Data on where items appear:
** Start **
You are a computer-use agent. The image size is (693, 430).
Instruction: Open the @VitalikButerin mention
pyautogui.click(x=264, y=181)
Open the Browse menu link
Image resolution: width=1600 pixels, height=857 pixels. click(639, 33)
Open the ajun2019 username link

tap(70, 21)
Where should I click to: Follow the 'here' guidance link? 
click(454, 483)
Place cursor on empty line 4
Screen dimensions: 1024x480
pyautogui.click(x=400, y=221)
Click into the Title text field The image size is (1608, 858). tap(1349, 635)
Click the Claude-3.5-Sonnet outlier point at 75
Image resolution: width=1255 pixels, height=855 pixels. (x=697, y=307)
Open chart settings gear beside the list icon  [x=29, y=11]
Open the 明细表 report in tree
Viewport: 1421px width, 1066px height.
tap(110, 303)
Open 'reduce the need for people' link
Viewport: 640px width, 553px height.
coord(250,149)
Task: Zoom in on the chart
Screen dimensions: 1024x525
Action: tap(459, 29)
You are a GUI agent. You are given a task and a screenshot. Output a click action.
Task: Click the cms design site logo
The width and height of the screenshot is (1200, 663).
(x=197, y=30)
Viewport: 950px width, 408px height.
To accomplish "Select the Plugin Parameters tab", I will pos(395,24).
** End **
**PROBLEM TO SOLVE**
Can you edit the data from the line that contains "Click the Claude-3.5-Sonnet" down to the end, swapping "chart" for "graph" and leaving everything else unchanged?

**REPLY TO THE TASK**
Click the Claude-3.5-Sonnet outlier point at 75
Image resolution: width=1255 pixels, height=855 pixels. (x=697, y=307)
Open graph settings gear beside the list icon  [x=29, y=11]
Open the 明细表 report in tree
Viewport: 1421px width, 1066px height.
tap(110, 303)
Open 'reduce the need for people' link
Viewport: 640px width, 553px height.
coord(250,149)
Task: Zoom in on the graph
Screen dimensions: 1024x525
Action: tap(459, 29)
You are a GUI agent. You are given a task and a screenshot. Output a click action.
Task: Click the cms design site logo
The width and height of the screenshot is (1200, 663).
(x=197, y=30)
Viewport: 950px width, 408px height.
To accomplish "Select the Plugin Parameters tab", I will pos(395,24).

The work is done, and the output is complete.